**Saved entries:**
=-=-=-=-=
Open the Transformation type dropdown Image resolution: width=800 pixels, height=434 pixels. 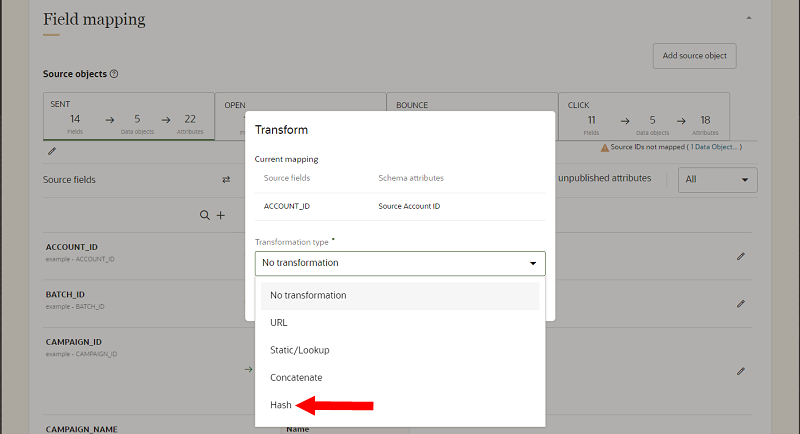point(400,263)
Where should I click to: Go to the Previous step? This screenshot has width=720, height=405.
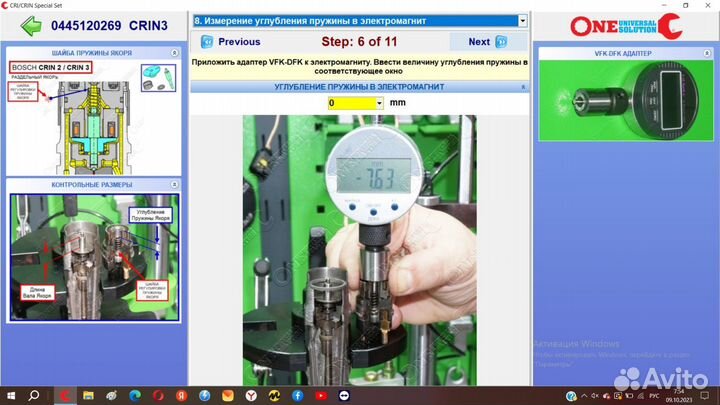(x=231, y=42)
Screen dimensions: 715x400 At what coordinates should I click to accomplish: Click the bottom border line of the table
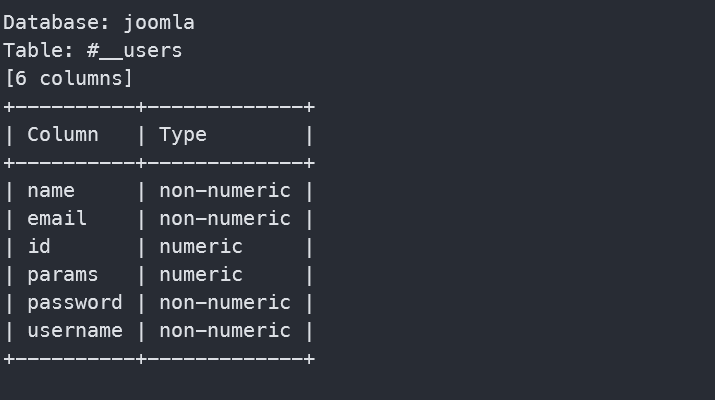click(x=160, y=358)
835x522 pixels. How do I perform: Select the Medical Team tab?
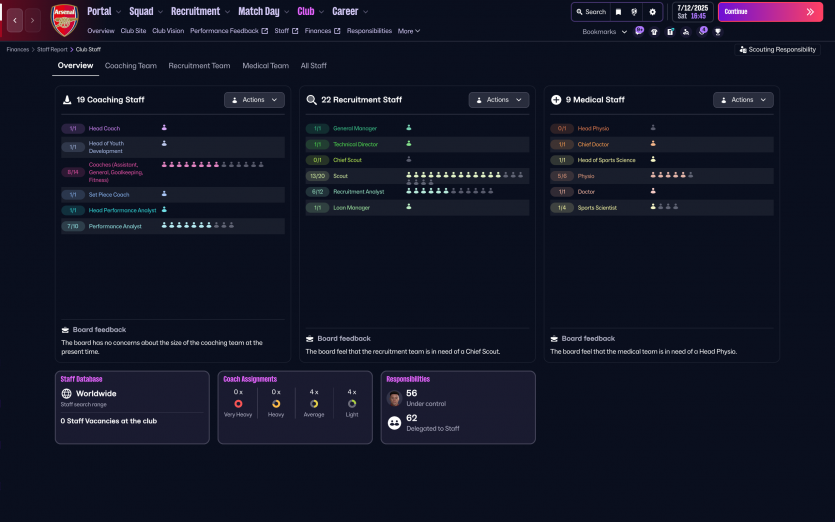coord(265,66)

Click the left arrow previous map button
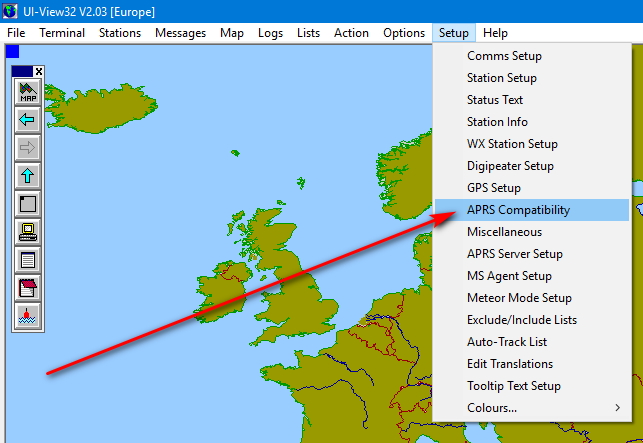(x=28, y=121)
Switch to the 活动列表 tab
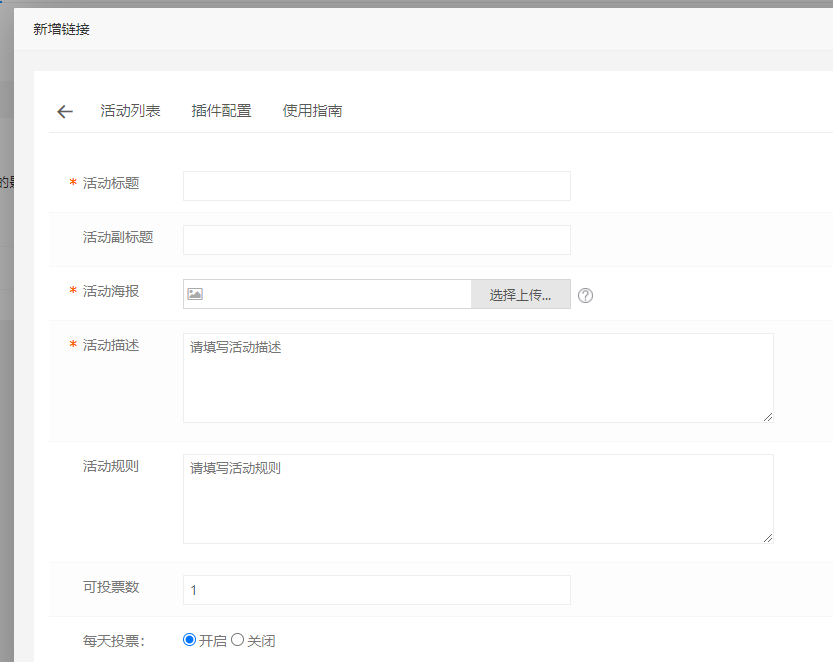The width and height of the screenshot is (833, 662). 130,111
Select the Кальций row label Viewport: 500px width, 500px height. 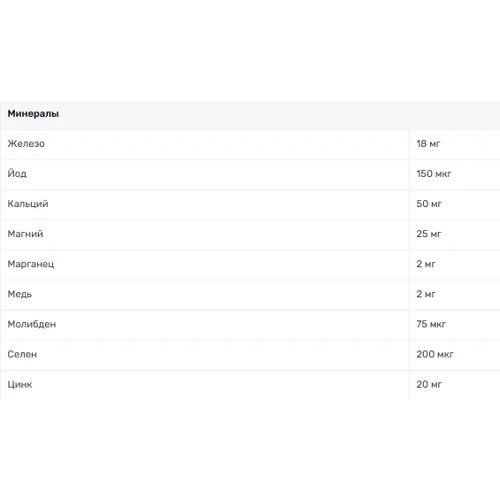click(x=28, y=204)
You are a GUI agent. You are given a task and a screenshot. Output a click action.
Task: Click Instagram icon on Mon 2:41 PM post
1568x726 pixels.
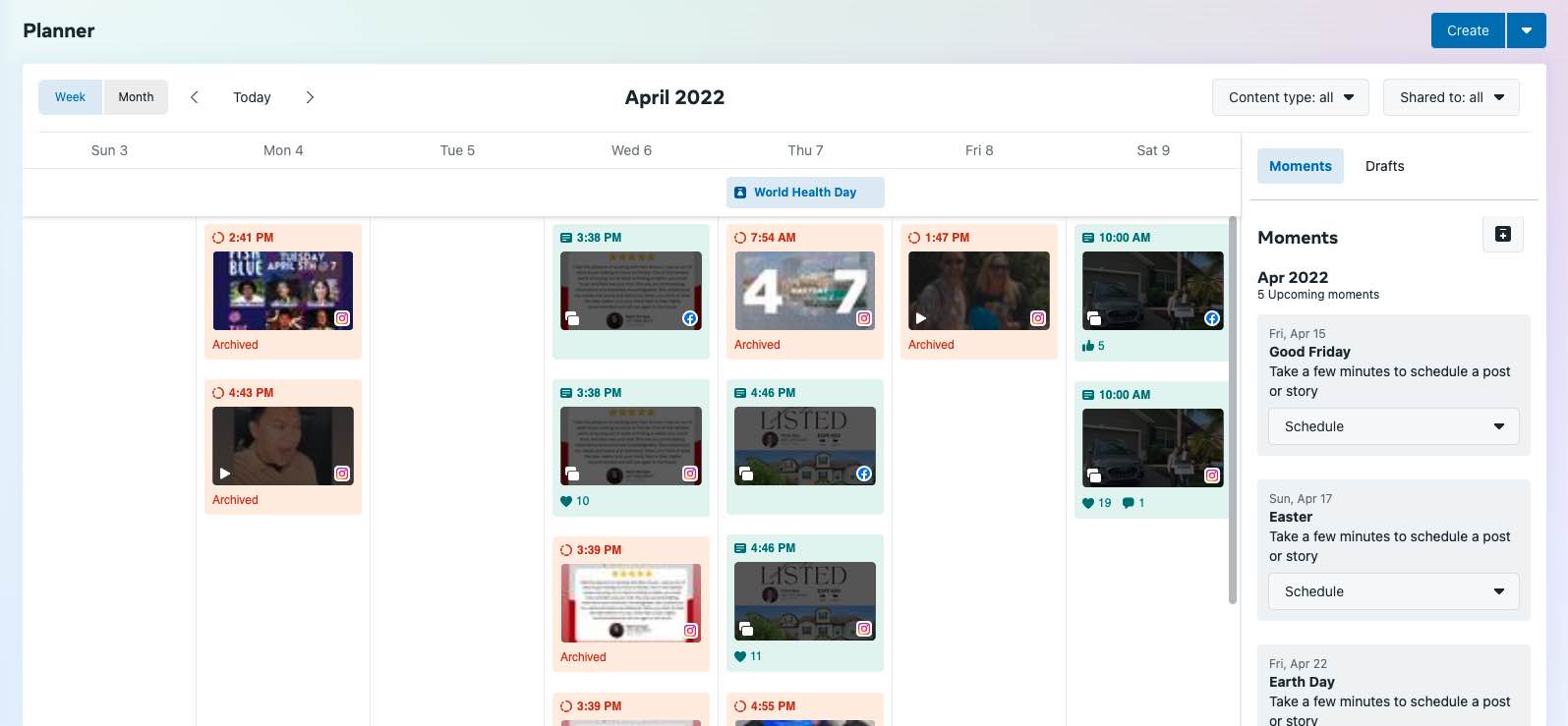click(x=342, y=318)
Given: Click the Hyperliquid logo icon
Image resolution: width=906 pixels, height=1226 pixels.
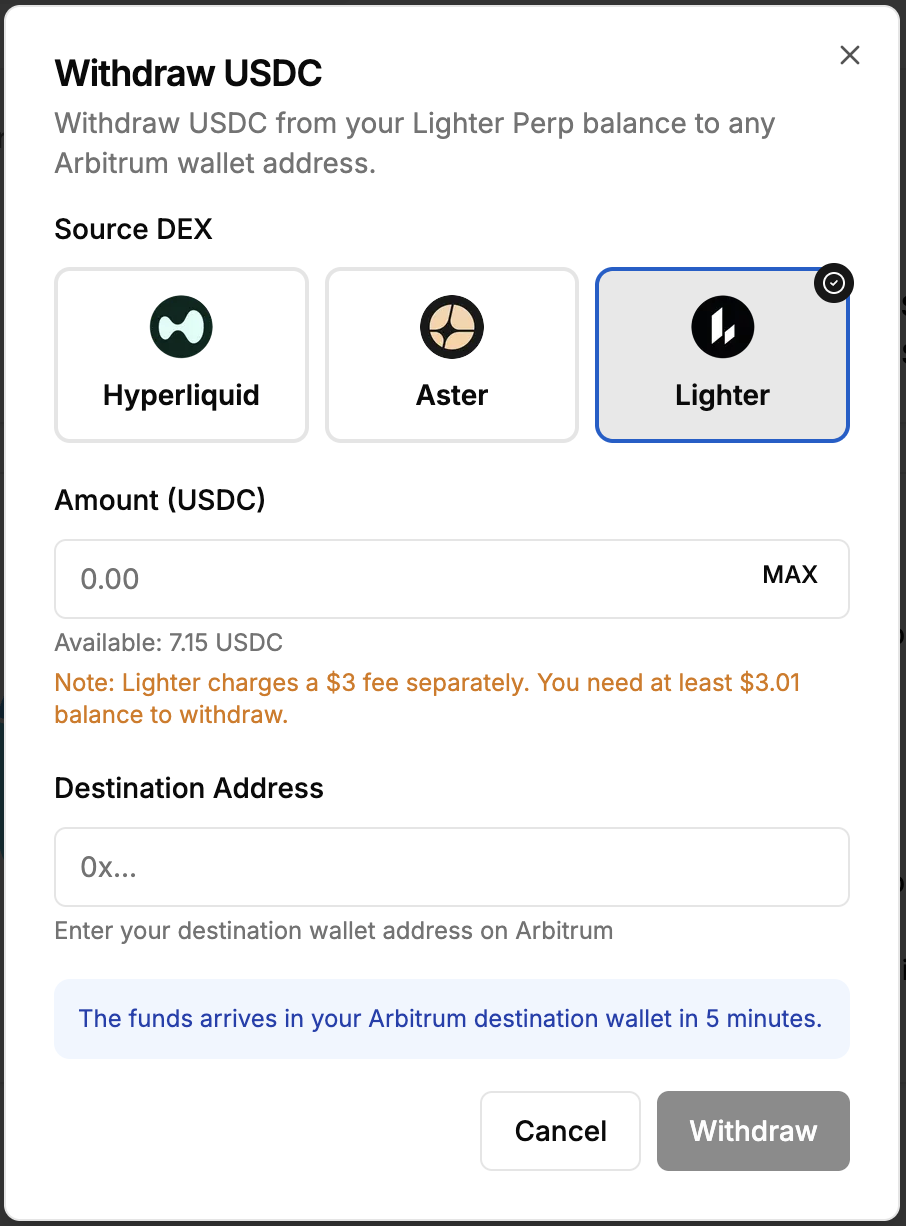Looking at the screenshot, I should pyautogui.click(x=181, y=327).
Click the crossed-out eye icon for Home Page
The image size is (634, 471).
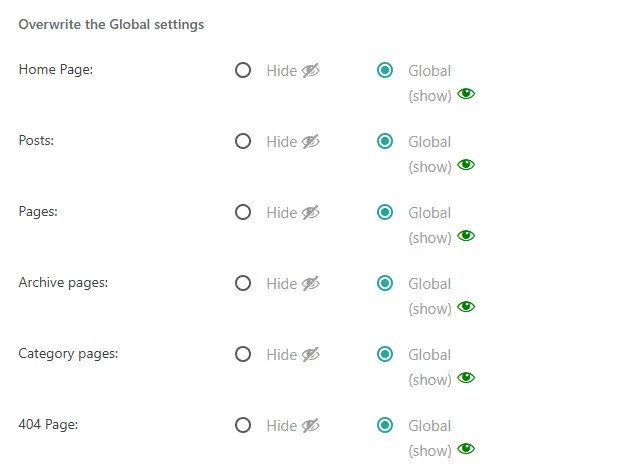(x=311, y=70)
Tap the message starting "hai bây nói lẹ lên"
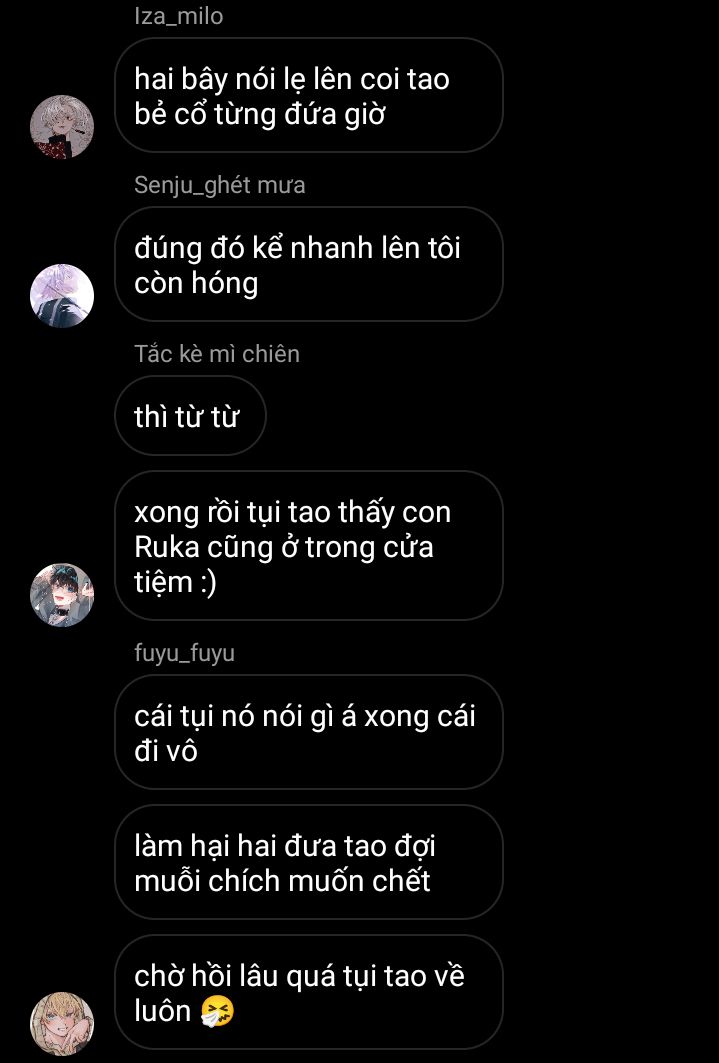Viewport: 719px width, 1063px height. pos(309,96)
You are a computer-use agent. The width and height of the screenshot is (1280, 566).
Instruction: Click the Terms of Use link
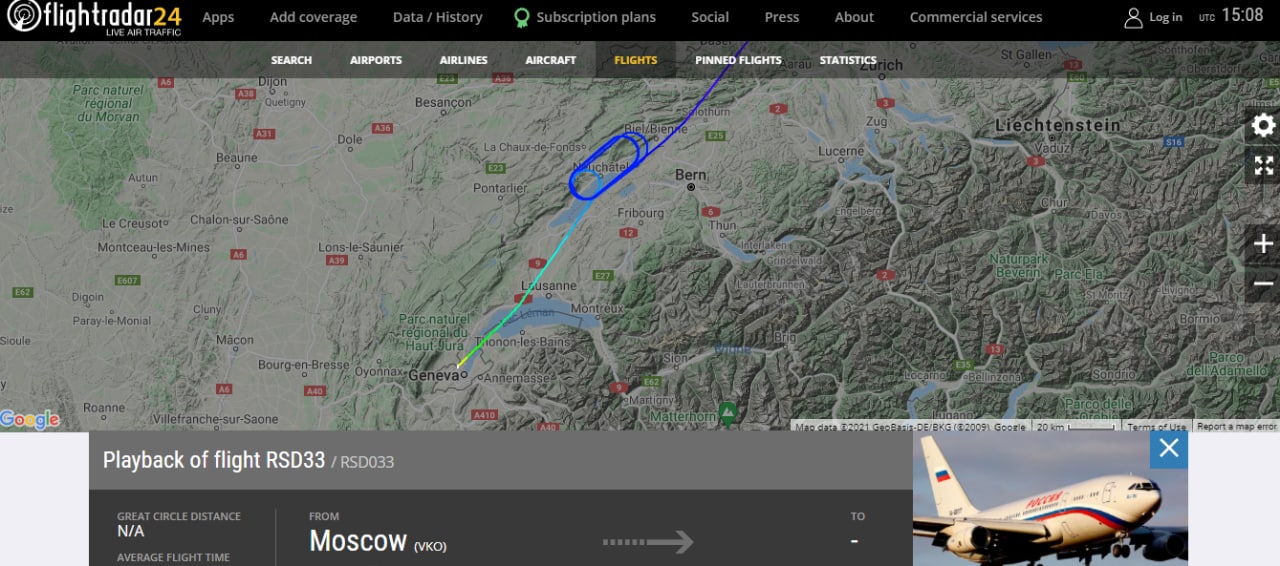(x=1157, y=427)
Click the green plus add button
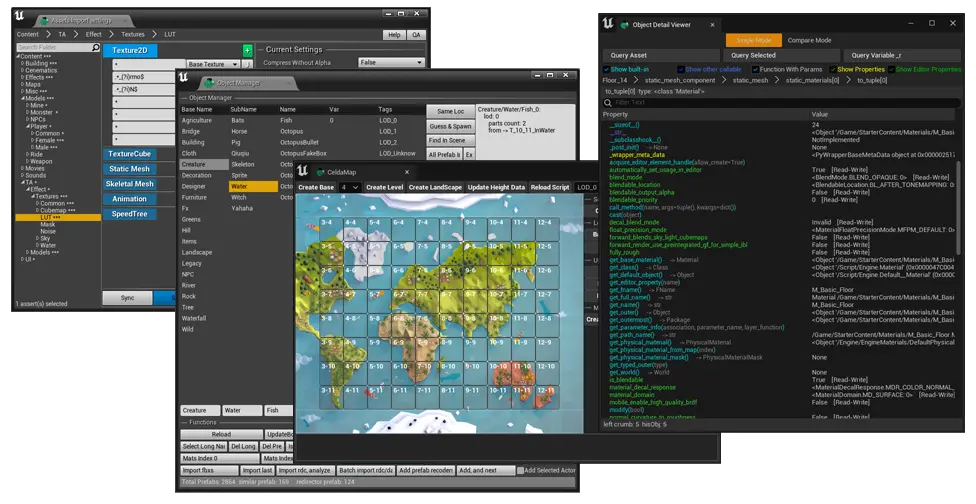Viewport: 976px width, 504px height. pyautogui.click(x=247, y=50)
=-=-=-=-=
**ACTIVITY:**
Gather every line from the entries above where the word "icon" appears, and copy them.

**EXERCISE RESPONSE:**
Task: Click Instagram icon on Mon 2:41 PM post
Given: Click the Hyperliquid logo icon
Click the crossed-out eye icon for Home Page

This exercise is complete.